* [TASKS FOR THIS EXERCISE]
- A) In the post below about Kerry and Dean, turn the paragraph beginning "As governor, Dean was" into a short bulleted list that keeps its main facts.
- B) Put this sentence from the post below about Kerry and Dean into Spanish: "Kerry wrote and submitted the Clean Money, Clean Elections bill to take corporate money OUT OF ELECTIONS."

He helped craft Kyotu for 10 years -which most corporations were against.

He had the best environmental rrecord of ALL the candidates.

Kerry wrote and submitted the Clean Money, Clean Elections bill to take corporate money OUT OF ELECTIONS.

As governor, Dean was the highest rated Democrat by CATO Institute for his pro-business sense of governance. He even proudly said he governed as a centrist, and before the Iraq war became an issue, planned to run as a centrist - In retrospect I believe "progressive centrist" would more accurately describe Dean.

The corpmedia painted him as a radical lefty, completely ignoring his 11 yr record as governor. But, it fit their storyline - in primaries, especially one during wartime, it's good to pit the Dems against each other while providing little information about who they really are.

I believe that Dean has sincerely moved left since then, brought along by the earnestness of his supporters from the left - but to keep the story straight, there is no way that Kerry was the "more corporate candidate" as you claim.

BTW - - Kerry submitted this senate resolution to overturn the FCC decision that benefitted the big corporate media in earlty June 2003 - shortly after, his coverage was reduced and coincidentally, another candidate would be recieving a press plane from the media powers that be. I don't blame Dean - the media did made the decision.



Kerry Seeks to Reverse FCC's "Wrongheaded Vote"

Commission Decision May Violate Laws Protecting Small Businesses; Kerry to File Resolution of Disapproval

Monday, June 2, 2003

WASHINGTON - Senator John Kerry today announced plans to file a "Resolution of Disapproval" as a means to overturn today's decision by the Federal Communications Commission (FCC) to raise media ownership caps and loosen various media cross-ownership rules.
Kerry will soon introduce the resolution seeking to reverse this action under the Congressional Review Act and Small Business Regulatory Enforcement Fairness Act on the grounds that the decision may violate the laws intended to protect America's small businesses and allow them an opportunity to compete.

* [LISTED RECORDS]
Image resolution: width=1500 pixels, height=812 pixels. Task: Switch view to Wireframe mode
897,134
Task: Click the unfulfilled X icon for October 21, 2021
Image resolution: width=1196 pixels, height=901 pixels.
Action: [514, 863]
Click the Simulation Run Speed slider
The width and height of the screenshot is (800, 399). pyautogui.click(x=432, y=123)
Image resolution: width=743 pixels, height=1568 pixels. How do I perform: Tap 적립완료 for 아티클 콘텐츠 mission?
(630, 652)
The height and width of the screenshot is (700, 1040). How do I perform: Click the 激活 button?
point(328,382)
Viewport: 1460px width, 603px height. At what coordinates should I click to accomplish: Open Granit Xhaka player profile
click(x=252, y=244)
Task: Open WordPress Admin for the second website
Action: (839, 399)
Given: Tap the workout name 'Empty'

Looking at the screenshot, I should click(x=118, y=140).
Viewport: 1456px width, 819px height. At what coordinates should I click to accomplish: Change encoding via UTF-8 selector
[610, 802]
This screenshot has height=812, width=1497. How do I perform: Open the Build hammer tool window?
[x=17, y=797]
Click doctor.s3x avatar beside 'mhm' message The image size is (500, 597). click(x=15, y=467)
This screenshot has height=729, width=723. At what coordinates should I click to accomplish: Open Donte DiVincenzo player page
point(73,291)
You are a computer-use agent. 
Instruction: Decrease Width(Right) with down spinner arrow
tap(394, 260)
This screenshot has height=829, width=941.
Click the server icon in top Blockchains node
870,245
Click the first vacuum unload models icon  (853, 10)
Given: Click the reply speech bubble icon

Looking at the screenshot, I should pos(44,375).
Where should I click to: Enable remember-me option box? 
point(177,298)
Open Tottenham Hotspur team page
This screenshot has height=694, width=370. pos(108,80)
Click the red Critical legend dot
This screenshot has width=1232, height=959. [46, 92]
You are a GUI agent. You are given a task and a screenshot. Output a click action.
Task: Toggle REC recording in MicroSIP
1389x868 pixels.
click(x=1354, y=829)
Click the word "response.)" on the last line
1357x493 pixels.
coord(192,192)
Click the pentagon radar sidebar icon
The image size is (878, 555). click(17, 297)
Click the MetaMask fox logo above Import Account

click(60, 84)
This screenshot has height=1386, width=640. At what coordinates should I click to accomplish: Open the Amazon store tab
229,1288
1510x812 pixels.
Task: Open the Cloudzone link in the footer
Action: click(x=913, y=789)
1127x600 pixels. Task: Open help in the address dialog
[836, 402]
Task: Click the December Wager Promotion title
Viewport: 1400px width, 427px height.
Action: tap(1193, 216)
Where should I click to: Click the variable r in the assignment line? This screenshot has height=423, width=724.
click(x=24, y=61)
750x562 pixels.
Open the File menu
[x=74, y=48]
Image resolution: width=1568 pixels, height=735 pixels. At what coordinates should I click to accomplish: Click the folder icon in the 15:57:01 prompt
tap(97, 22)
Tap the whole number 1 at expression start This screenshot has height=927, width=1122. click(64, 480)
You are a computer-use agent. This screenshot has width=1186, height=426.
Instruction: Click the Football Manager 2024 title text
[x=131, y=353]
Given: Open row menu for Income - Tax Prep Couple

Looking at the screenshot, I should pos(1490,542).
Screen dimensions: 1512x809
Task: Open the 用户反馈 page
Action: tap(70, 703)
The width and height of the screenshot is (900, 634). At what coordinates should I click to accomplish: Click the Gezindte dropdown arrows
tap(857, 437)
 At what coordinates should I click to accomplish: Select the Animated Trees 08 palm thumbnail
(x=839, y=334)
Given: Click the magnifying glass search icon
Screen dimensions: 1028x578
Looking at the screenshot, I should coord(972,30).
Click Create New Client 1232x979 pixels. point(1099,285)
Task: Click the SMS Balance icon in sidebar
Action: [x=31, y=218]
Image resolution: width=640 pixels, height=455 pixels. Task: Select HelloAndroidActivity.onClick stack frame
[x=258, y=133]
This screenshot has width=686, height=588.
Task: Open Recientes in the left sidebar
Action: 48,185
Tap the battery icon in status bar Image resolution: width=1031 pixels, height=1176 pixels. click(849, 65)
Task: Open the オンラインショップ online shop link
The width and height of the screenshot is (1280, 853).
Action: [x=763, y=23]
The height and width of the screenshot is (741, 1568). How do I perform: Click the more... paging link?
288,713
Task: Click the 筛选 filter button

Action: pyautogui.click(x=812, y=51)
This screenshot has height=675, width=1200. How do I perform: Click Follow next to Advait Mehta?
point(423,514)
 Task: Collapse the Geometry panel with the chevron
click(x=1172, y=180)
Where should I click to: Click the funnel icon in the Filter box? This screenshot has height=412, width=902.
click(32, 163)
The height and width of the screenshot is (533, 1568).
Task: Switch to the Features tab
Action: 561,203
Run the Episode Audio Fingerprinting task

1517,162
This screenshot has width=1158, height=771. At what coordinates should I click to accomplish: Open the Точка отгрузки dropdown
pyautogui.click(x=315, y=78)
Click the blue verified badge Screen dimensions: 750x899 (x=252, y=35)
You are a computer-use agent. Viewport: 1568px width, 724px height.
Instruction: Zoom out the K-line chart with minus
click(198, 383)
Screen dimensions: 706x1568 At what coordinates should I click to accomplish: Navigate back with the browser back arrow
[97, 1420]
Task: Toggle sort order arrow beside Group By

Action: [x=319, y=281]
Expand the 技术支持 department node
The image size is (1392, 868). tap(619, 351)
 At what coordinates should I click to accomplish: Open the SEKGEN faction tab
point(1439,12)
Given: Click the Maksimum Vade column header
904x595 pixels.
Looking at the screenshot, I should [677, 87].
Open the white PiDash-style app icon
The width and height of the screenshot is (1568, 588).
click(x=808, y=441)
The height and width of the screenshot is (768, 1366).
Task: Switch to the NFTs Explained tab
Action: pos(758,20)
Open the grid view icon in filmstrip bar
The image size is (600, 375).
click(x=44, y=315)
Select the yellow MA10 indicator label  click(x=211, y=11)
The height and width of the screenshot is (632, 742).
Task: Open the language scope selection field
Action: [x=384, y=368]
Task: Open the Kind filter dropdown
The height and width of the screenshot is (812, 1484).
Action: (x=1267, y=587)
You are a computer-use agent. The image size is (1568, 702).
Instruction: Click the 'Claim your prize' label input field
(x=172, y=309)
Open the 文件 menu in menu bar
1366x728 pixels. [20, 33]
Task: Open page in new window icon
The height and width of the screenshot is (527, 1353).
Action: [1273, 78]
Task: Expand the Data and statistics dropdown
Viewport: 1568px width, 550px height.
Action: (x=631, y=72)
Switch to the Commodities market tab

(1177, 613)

* [OUTPUTS]
- A)
- As governor, Dean was the CATO Institute's highest-rated Democrat for his pro-business way of governing.
- He proudly said he governed as a centrist.
- Before the Iraq war became an issue, he planned to run as a centrist.
- Looking back, the writer thinks "progressive centrist" describes Dean more accurately.

- B) Kerry redactó y presentó el proyecto de ley Clean Money, Clean Elections para sacar el dinero corporativo DE LAS ELECCIONES.